⟨
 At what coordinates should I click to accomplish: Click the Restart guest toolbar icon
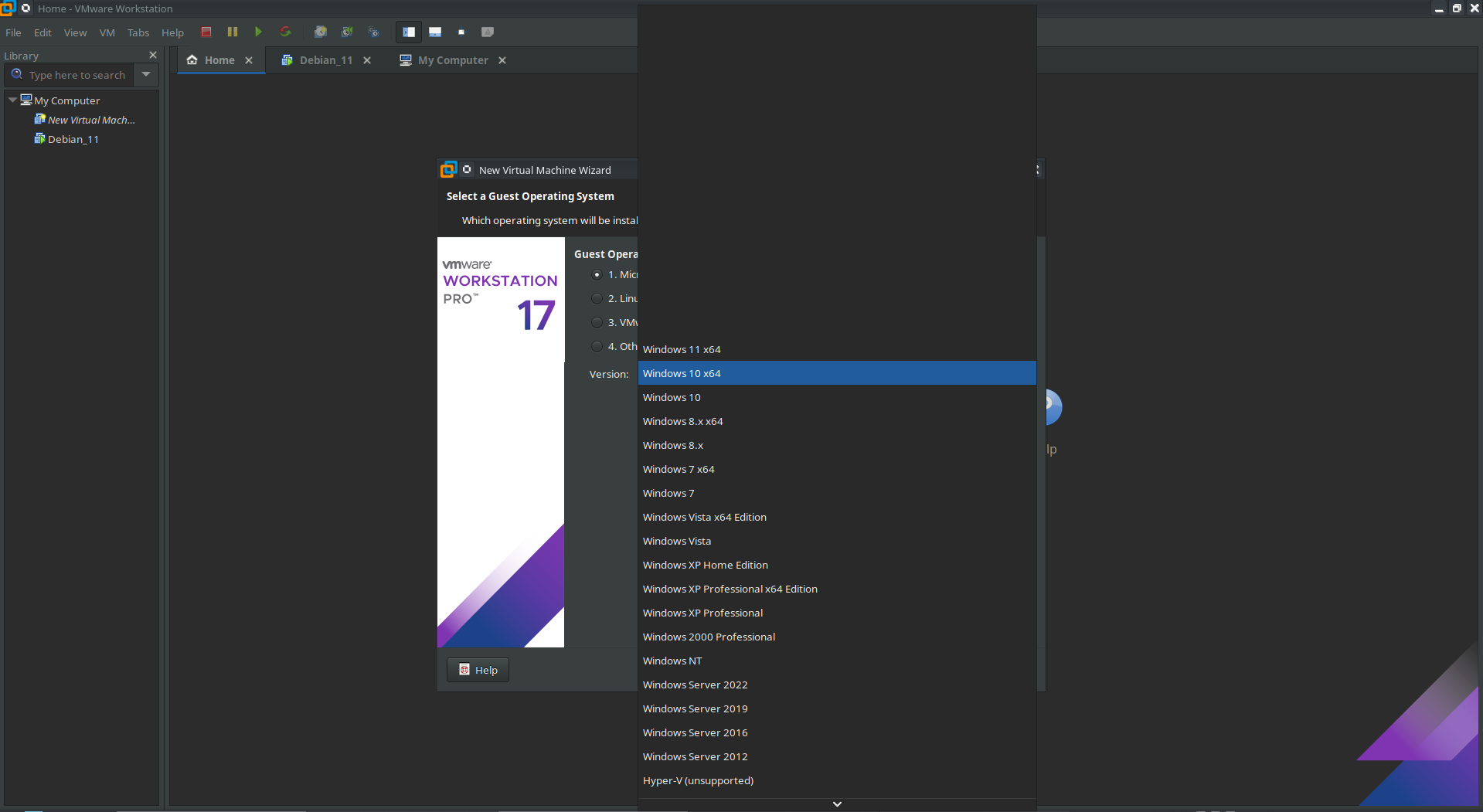[x=285, y=32]
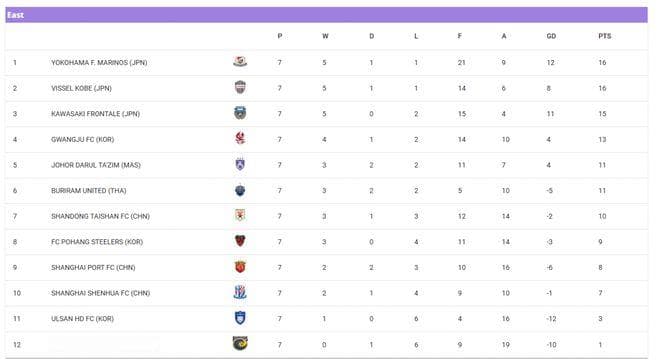Click the Shanghai Port FC crest
The width and height of the screenshot is (660, 361).
tap(240, 267)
⟩
> _Your goal_:
Print the material above word for word, and keep the pictures out of it.

> _Answer to this task_:
 At what coordinates should I click to accomplish: Click the Restart guest toolbar icon
[x=285, y=32]
Click the Shanghai Port FC crest
The width and height of the screenshot is (660, 361).
tap(240, 267)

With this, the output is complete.